• [Task brief]: Return a copy of each line in the listing that includes the word "computer".

****************

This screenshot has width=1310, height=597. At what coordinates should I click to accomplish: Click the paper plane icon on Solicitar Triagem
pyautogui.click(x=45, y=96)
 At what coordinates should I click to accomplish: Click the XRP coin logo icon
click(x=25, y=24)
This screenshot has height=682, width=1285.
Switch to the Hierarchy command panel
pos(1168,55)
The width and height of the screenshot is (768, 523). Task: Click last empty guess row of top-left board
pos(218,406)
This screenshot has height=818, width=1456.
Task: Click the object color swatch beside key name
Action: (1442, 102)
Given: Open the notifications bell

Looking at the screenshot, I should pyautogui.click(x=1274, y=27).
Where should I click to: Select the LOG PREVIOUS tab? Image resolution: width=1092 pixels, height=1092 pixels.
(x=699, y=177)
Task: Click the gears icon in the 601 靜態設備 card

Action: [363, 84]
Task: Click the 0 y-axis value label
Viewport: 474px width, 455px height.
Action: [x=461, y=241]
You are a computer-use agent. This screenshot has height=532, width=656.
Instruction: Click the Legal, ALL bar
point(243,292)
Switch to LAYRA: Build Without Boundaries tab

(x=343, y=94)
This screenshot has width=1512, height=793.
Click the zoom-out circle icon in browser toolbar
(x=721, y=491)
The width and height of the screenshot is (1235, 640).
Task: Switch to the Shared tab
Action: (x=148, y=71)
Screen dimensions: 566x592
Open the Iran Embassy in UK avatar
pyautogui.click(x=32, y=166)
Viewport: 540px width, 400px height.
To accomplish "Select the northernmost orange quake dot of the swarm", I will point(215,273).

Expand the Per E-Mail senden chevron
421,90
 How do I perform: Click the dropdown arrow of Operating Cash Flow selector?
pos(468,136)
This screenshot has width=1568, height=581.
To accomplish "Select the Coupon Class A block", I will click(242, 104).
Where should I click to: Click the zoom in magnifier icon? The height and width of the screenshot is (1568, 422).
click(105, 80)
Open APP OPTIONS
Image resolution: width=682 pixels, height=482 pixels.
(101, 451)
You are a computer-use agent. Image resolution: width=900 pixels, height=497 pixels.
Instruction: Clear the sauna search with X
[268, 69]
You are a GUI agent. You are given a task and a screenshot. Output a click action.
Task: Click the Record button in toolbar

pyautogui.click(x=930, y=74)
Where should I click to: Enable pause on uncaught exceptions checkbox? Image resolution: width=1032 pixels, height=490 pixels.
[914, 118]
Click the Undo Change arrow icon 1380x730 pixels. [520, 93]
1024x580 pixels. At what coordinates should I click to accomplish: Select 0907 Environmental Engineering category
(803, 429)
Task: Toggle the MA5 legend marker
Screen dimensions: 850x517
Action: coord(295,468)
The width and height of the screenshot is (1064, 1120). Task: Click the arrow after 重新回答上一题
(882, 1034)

****************

• [Written solution]:
You are a computer-use agent. This screenshot has height=532, width=656.
You are a computer-use agent. Image resolution: width=900 pixels, height=497 pixels.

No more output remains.